DIRECTIONS FOR THIS TASK | Reproduce the reference notes on Physa snails below word for word, including every numbered citation and listed review title.

PASSAGE SHOWN |
= Beginning of Section =

Notes
[1] Young, M.K., R. Smith K.L. Pilgrim, and M.K. Schwartz (2021) Molecular species delimitation refines the taxonomy of native and nonnative physinine snails in North America. Scientific Reports 11: 21739. https://doi.org/10.1038/s41598-021-01197-3
[2] Taylor, D. W. (1988) New species of Physa (Gastropoda: Hygrophila) from the western United States. Malacological Review 21: 43-79.
[3] US Fish & Wildlife Service (1992). Endangered and threatened wildlife and plants; Determination of endangered or threatened status for five aquatic snails in south central Idaho. 50 CFR Part 17. Federal Register 57(240)59244-57. (December 14, 1992)
[4] Rogers, D. C. & A. R. Wethington (2007) Physa natricina Taylor 1988, junior synonym of Physa acuta Draparnaud, 1805 (Pulmonata: Physidae). Zootaxa 1662: 45-51. For a review, see:
- Red Flags, Water Resources, and Physa natricina [12Mar08]
[5] Gates, K. K., and B. L. Kerans (2010) Snake River Physa, Physa (Haitia) natricina, Survey and Study. Report to the US Bureau of Reclamation under agreement 1425-06FC1S202. 87 pp. For a review of this report, see:
- The Mystery of the SRALP: A bidding… [5Feb13]
- The Mystery of the SRALP: A twofold quest! [1Mar13]
- The Mystery of the SRALP: Dixie Cup showdown! [2Apr13]
[6] Gates, K. K., B. L. Kerans, J. L. Keebaugh, S. K. Kalinowski & N. Vu (2013) Taxonomic identity of the endangered Snake River physa, Physa natricina (Pulmonata: Physidae) combining traditional and molecular techniques. Conserv. Genet. 14: 159-169. [html] For a review, see:
- The Mystery of the SRALP: No Physa acuta were found [2May13]
[7] Bean, B., and M. Stephenson (2011) Swan Falls Biological Assessment for the Snake River Physa. (Swan Falls, FERC Project No. 503). Idaho Power Company, Boise. 30 pp.

= End of Section =

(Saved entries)
= Beginning of Section =

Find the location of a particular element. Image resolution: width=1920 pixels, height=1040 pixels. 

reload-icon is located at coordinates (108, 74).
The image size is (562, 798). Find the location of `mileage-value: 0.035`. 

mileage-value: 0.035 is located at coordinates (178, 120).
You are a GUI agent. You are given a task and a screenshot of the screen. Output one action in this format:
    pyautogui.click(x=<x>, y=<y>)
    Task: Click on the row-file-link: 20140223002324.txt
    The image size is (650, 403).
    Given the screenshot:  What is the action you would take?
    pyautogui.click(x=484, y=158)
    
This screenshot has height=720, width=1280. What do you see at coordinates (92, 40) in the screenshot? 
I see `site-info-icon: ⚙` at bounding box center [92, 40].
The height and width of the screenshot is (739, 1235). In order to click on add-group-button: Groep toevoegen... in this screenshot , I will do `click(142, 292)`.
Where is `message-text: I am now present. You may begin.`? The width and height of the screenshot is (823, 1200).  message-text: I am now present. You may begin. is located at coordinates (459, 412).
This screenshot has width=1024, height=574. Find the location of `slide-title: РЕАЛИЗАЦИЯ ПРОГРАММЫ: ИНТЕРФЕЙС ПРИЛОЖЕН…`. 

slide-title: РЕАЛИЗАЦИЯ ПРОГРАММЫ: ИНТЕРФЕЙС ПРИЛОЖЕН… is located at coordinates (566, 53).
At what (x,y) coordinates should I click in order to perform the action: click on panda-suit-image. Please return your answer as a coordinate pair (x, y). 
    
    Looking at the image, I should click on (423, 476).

= End of Section =

ANSWER TO THIS EXERCISE |
Notes
[1] Young, M.K., R. Smith K.L. Pilgrim, and M.K. Schwartz (2021) Molecular species delimitation refines the taxonomy of native and nonnative physinine snails in North America. Scientific Reports 11: 21739. https://doi.org/10.1038/s41598-021-01197-3
[2] Taylor, D. W. (1988) New species of Physa (Gastropoda: Hygrophila) from the western United States. Malacological Review 21: 43-79.
[3] US Fish & Wildlife Service (1992). Endangered and threatened wildlife and plants; Determination of endangered or threatened status for five aquatic snails in south central Idaho. 50 CFR Part 17. Federal Register 57(240)59244-57. (December 14, 1992)
[4] Rogers, D. C. & A. R. Wethington (2007) Physa natricina Taylor 1988, junior synonym of Physa acuta Draparnaud, 1805 (Pulmonata: Physidae). Zootaxa 1662: 45-51. For a review, see:
- Red Flags, Water Resources, and Physa natricina [12Mar08]
[5] Gates, K. K., and B. L. Kerans (2010) Snake River Physa, Physa (Haitia) natricina, Survey and Study. Report to the US Bureau of Reclamation under agreement 1425-06FC1S202. 87 pp. For a review of this report, see:
- The Mystery of the SRALP: A bidding… [5Feb13]
- The Mystery of the SRALP: A twofold quest! [1Mar13]
- The Mystery of the SRALP: Dixie Cup showdown! [2Apr13]
[6] Gates, K. K., B. L. Kerans, J. L. Keebaugh, S. K. Kalinowski & N. Vu (2013) Taxonomic identity of the endangered Snake River physa, Physa natricina (Pulmonata: Physidae) combining traditional and molecular techniques. Conserv. Genet. 14: 159-169. [html] For a review, see:
- The Mystery of the SRALP: No Physa acuta were found [2May13]
[7] Bean, B., and M. Stephenson (2011) Swan Falls Biological Assessment for the Snake River Physa. (Swan Falls, FERC Project No. 503). Idaho Power Company, Boise. 30 pp.